* [SOURCE EXTRACT]
>>>>>

Defendant alleges that certification of a class in this ease would prove unmanageable, and that a class action is not a superior vehicle for resolution of Plaintiffs’ claims. See Opp’n, p. 10-12. Defendant asserts that class certification would involve the Court in a host of mini-trials requiring proof under laws of the fifty states, proof of class membership, and proof of individual damages for which there are likely no records. Defendant argues that identification of class members alone would be daunting and that Plaintiffs “have no idea who is or is not a member of the class they seek to certify.” Finally, Defendant maintains that notification procedures and determination of responses would overwhelm the Court.

Defendant relies heavily on Nguyen Da Yen v. Kissinger, 70 F.R.D. 656, 668 (N.D.Cal.1976) (denying class certification for class of unadopted Vietnamese children in the United States with parents in Vietnam seeking their return), to support its contentions. In the course of finding that the motion did not pass muster under Rule.23(b)(3), the Nguyen Da Yen court stated, “[e]ach child’s situation is so individual that the individual questions would overwhelm the common questions.” See also Andrews v. American Tel. & Tel. Co., 95 F.3d 1014 (11th Cir.1996). When individualized determinations must be made, and then applied under the gamut of state law, class certification would provide massive manageability problems for a court.

Indeed, this action would focus on the “state of mind” of individual plaintiffs. “An identifiable class exists if its members can be ascertained by reference to objective criteria. A class description is insufficient, however, if membership is contingent on the prospective member’s state of mind.” Gomez v. Illinois State Bd. of Educ., 117 F.R.D. 394, 397 (N.D.Ill.1987) (citations omitted); Elliott v. ITT Corp., 150 F.R.D. 569, 573-74 (N.D.Ill.1992) (“Although there is no explicit requirement concerning the class definition in Fed.R.Civ.P. 23, courts *680have held that the class must be adequately defined and clearly ascertainable before a class action may proceed. An identifiable class exists if its members can be ascertained by reference to objective criteria, but not if membership is contingent on the prospective member’s state of mind.”).

Defendant points the Court to Simer v. Rios, 661 F.2d 655, 668 (7th Cir.1981). Simer involved allegations that an invalid state regulation • regarding welfare assistance had improperly chilled qualified recipients from applying for aid to which they would be otherwise entitled. In part, the court held that the district court properly denied class certification because handling the case as a class action would require individual determinations of the “state of mind” of potential class members. Like the instant matter, the conduct at issue in Simer was not the difficult issue.

It is the effect of the invalid regulation on the individual plaintiffs which constitutes the crux of the case. Proof of this element of the cause of action will be extremely individualized. This issue is not common to the entire class but rather depends on each individual’s state of mind. To prove that each individual was discouraged from applying for assistance would initially require proof that the individual knew of the regulation. This would require a long series of mini-trials and would be an arduous task for the parties as well as the district court. Conjecture as to how proof at trial would be adduced illuminates the difficulty of the task---- [I]t is apparent that defendants’ conduct of the lawsuit at even the initial stage of whether plaintiffs were aware of the regulation could lead to serious administrative problems. This is complicated by the fact that the ‘state of mind’ issue raises serious issues of credibility that are peculiarly within the province of the finder of fact and require individualized consideration. The substantive elements of plaintiffs’ claims therefore indicate that trial on the state of mind issue would require consideration of each separate claim. Id. at 673.

<<<<<

* [ENTRIES PROVIDED]

>>>>>

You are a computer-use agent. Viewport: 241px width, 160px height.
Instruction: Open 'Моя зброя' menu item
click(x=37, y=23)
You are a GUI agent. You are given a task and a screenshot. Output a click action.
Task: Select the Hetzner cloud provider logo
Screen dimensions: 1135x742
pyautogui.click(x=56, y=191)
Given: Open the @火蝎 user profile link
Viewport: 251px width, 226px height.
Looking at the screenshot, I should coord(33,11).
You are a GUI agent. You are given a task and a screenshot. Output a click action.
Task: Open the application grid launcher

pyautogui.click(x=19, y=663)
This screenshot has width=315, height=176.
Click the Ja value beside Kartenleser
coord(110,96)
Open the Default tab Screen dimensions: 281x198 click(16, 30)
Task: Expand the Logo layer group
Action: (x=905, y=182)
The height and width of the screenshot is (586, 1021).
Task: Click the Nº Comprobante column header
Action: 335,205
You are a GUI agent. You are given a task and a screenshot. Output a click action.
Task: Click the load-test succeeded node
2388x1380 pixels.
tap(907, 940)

<<<<<

* [WORK TO COMPLETE]
1. Reproduce the passage of the court opinion excerpt that begins at the words "Defendant alleges that" and stops after "overwhelm the Court.".
2. List every court case that the court opinion excerpt cites by name.
3. Pick up the court opinion excerpt after its final sentence and continue it.
The entries are not needed for any of this.

* [RESULTS IN ORDER]
1.
Defendant alleges that certification of a class in this ease would prove unmanageable, and that a class action is not a superior vehicle for resolution of Plaintiffs’ claims. See Opp’n, p. 10-12. Defendant asserts that class certification would involve the Court in a host of mini-trials requiring proof under laws of the fifty states, proof of class membership, and proof of individual damages for which there are likely no records. Defendant argues that identification of class members alone would be daunting and that Plaintiffs “have no idea who is or is not a member of the class they seek to certify.” Finally, Defendant maintains that notification procedures and determination of responses would overwhelm the Court.

2.
- Nguyen Da Yen v. Kissinger
- Andrews v. American Tel. & Tel. Co.
- Gomez v. Illinois State Bd. of Educ.
- Elliott v. ITT Corp.
- Simer v. Rios

3.
The instant matter is likewise one focused substantially on “state of mind.” Similar issues of credibility would arise that would necessitate individual inquiries into state of mind. It would be human, especially for adolescents, to respond to notice offering financial reward for the previous purchase of Defendant’s cards. This possible mischief necessitates an individualized determination of a purchasing individual’s motivation.

The Court’s finding does not rest on potential differences and difficulty in ascertaining prospective plaintiffs’ damages. Differences in class members’ damage calculations do not prevent class certification. See Epstein v. MCA, Inc., 50 F.3d 644, 668-69 (9th Cir.1995). But when damages questions are layered onto the other issues of fact and law, the Court’s finding that this action is not appropriate for class treatment is reinforced.

In sum, the Court finds that this case presents manageability problems to such an extent that class certification would be improper under Rule 23(b)(3)(D).

2. Rule 23(a)

a. Rule 23(a)(1): Impracticality of Join-der (Numerosity)

Rule 23(a)(1) requires the Court to inquire whether the purported class is of such a numerous size as to make joinder impracticable. Plaintiffs in this case are faced with a “catch-22” problem. If they do not demonstrate to the Court that they have met this prerequisite to certifying a class action, their motion fails. However, based on the extent of the alleged class, a successful demonstration on this prong raises problems of manageability. For purposes of argument under Rule 23(b)(3), the Court has assumed the numerosity prong has been met. However, the Court now finds that Plaintiffs have failed to satisfy Rule 23(a)(1).

No specific minimum number of plaintiffs is necessary to meet the dictates of Rule 23(a)(1). Arnold v. United Artists Theatre Circuit, Inc., 158 F.R.D. 439, 448 (N.D.Cal.1994). The Court does not require Plaintiffs to fix a precise number. The central question is whether Plaintiffs have sufficiently identified and demonstrated the existence of the numbers of persons for whom *681they speak. They have not. Based on the information presented to the Court, the number of possible class members could range from as few as the class representatives, and possibly some family and Mends, to millions.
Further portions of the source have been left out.